Em setembro, acompanhamos a viagem do Papa à Bélgica, onde Francisco pronunciou palavras muito fortes contra os abusos. Podemos dizer que ele elevou o tom de sua condenação, que nunca foi omissa. Na Bélgica, o tema dos abusos dominou a narrativa geral. Há uma forte recriminação contra a Igreja. O trabalho da Comissão e este Relatório, na sua opinião, podem ser uma resposta às polêmicas, críticas e demandas dessas pessoas que pedem mais ações?
Sabemos que há muito trabalho a ser feito, mas o Relatório Anual está aqui para indicar que começamos essa jornada de resposta aos abusos em nossa Igreja e que há muito interesse. Especialmente por parte dos bispos de países onde se está apenas começando a falar de abusos sexuais. Precisamos dar uma resposta… E esperamos que as vítimas compreendam que existe uma preocupação em toda a Igreja para corrigir os erros e crimes do passado.
No relatório, fala-se de progressos e de falhas em matéria de proteção. Quais são esses avanços e quais são as falhas?

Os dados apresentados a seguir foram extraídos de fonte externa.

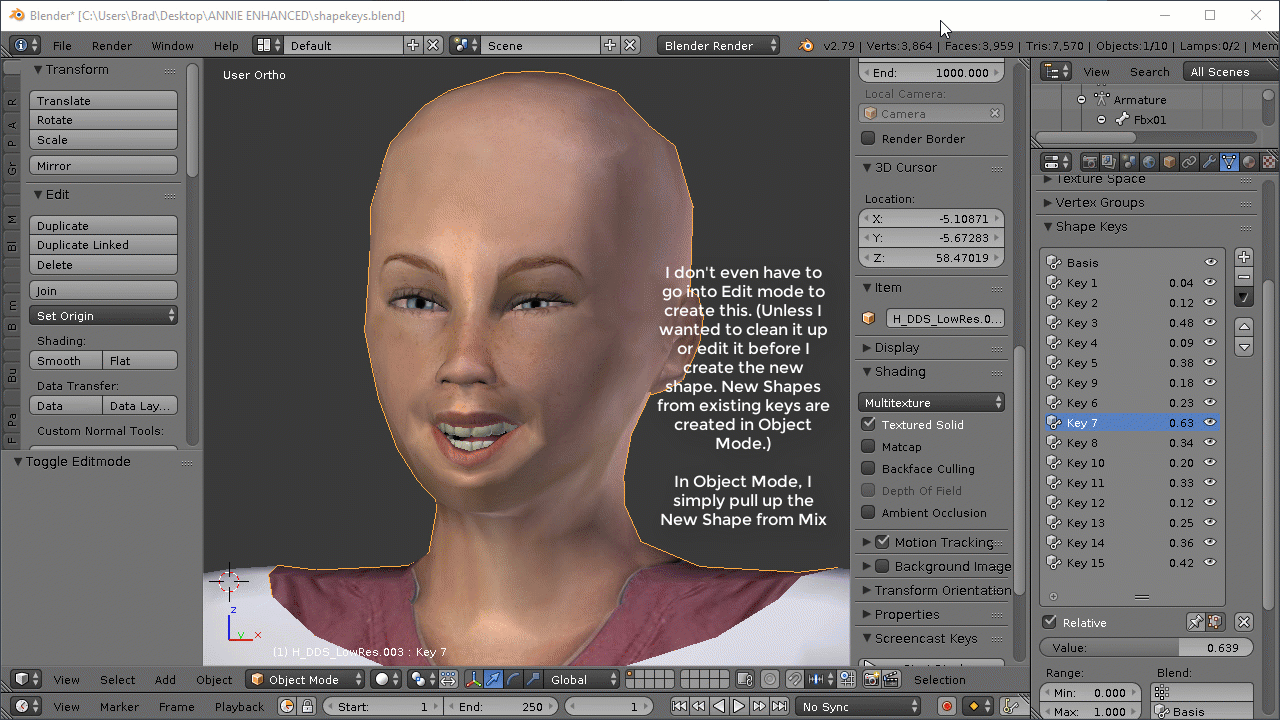The image size is (1280, 720).
Task: Open the Render menu in top bar
Action: pos(111,46)
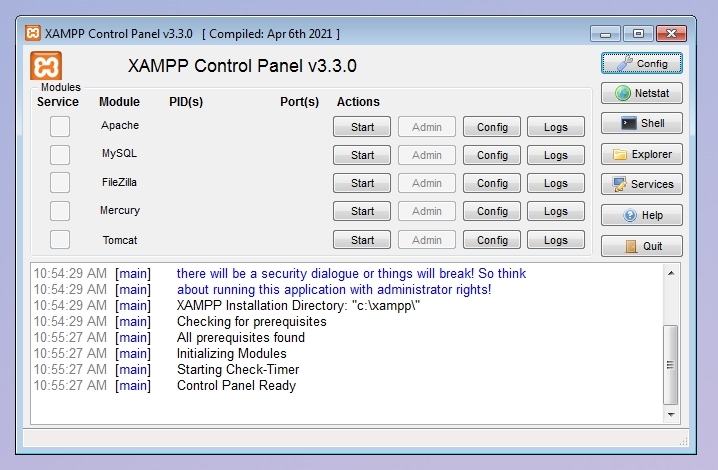Click the log panel scrollbar thumb
Screen dimensions: 718x470
click(670, 365)
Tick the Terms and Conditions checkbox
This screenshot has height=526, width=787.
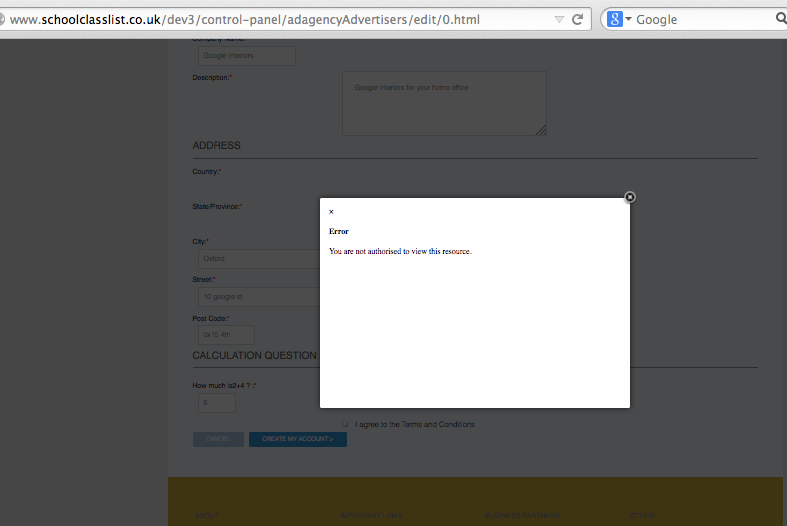point(346,424)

Acredito que os avanços estão nos protocolos já existentes, uma rota segura para se percorrer dentro da Igreja. Em muitas partes da Igreja, no entanto, o abuso ainda é um tabu, e apenas a verdade, a transparência, a prestação de contas podem curar essa ferida. Graças a Deus, após o Encontro no Vaticano para a Proteção dos Menores, a reunião (de 2019) dos presidentes das Conferências Episcopais mundiais convocada pelo Papa, em todos os continentes há um interesse em corrigir os erros do passado e em criar um ambiente seguro. A educação em proteção é igualmente importante. As pessoas pensam que se trata de algo do passado, mas é um problema atual, e sempre devemos estar vigilantes para proteger os mais jovens. O ministério da Igreja depende dos nossos esforços. Sempre digo aos meus padres: as pessoas acreditarão em nós apenas quando estiverem convencidas de que as amamos. Esse ministério de proteção é crucial para a Igreja e deve estar sempre no centro do plano pastoral.

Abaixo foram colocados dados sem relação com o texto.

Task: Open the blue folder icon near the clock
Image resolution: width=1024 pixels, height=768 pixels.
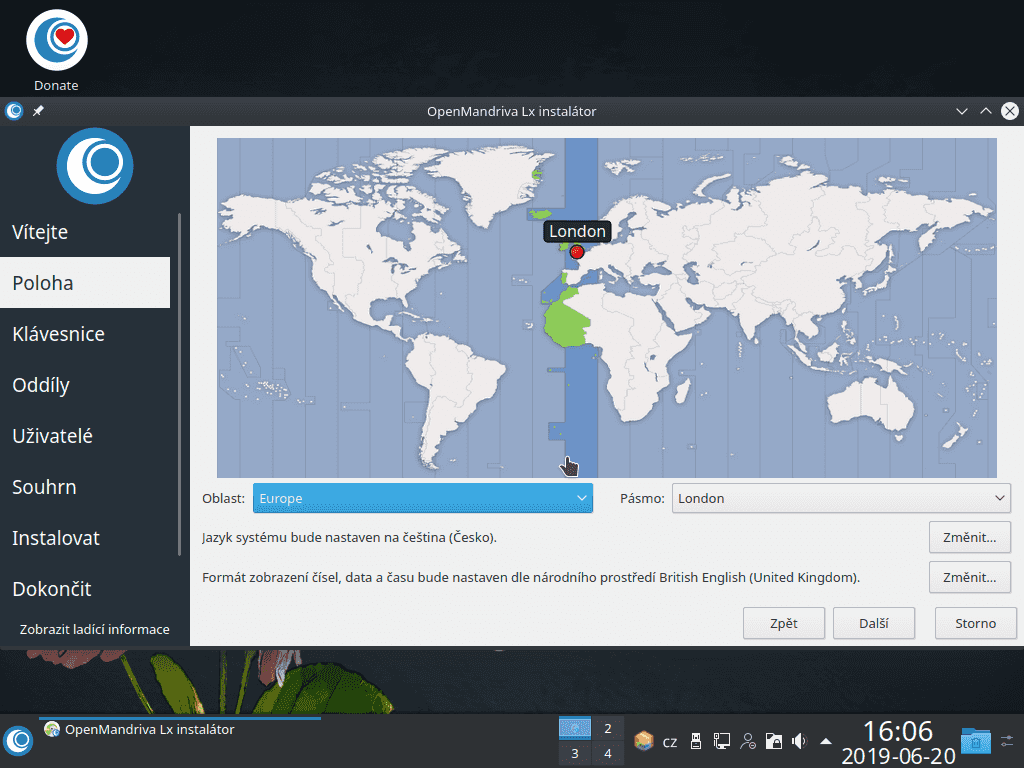Action: [975, 741]
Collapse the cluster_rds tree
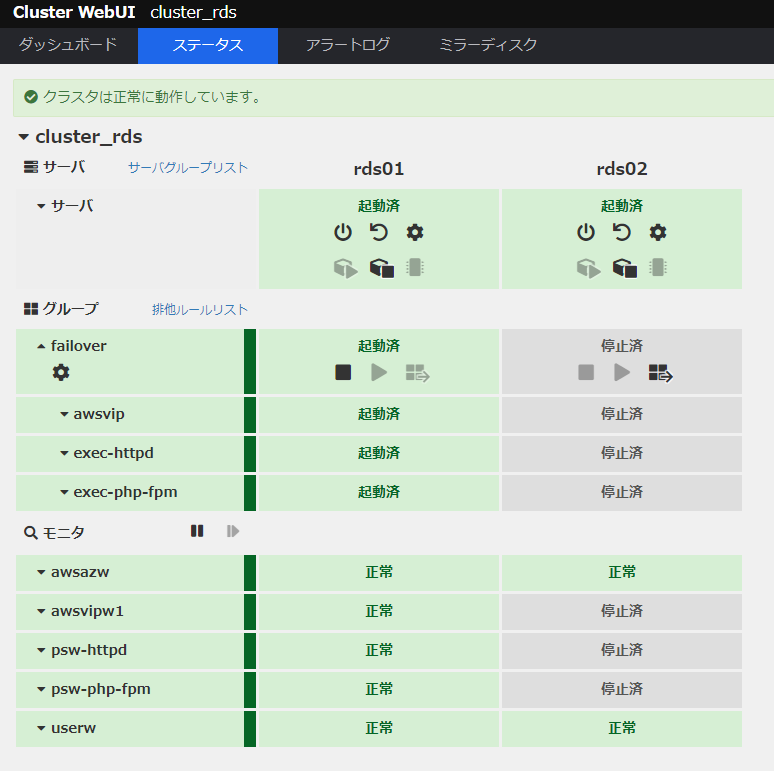The image size is (774, 771). point(23,137)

Então é um verdadeiro ministério…
Sim, é um ministério de cura e reconciliação. Porque o dano causado, especialmente dentro da Igreja, não é apenas físico e psicológico, mas também espiritual. Quando se trata de um padre abusador, o dano é ainda maior.
À luz do Sínodo do qual o senhor participou, quais são as diretrizes, o caminho que a Comissão seguirá agora, após o Relatório e com esse impulso de sinodalidade, promovendo uma maior colaboração entre leigos e bispos?

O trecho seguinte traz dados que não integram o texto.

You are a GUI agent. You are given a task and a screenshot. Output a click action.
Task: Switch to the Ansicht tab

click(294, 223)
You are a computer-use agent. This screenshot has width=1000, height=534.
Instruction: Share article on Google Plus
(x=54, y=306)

Tive a oportunidade de falar no Sínodo sobre a necessidade de uma resposta sinodal para a proteção dentro da Igreja. Muitas vezes, os bispos se sentem muito isolados quando precisam tomar decisões sobre um caso de abuso. Eles não devem fazer isso sozinhos! Devem contar com um grupo de especialistas que possam aconselhá-los a tomar decisões e ouvir suas recomendações. Nos países onde já existem esses conselhos de revisão, percebeu-se que trabalhar junto aos bispos foi muito útil para estabelecer decisões adequadas em questões tão difíceis.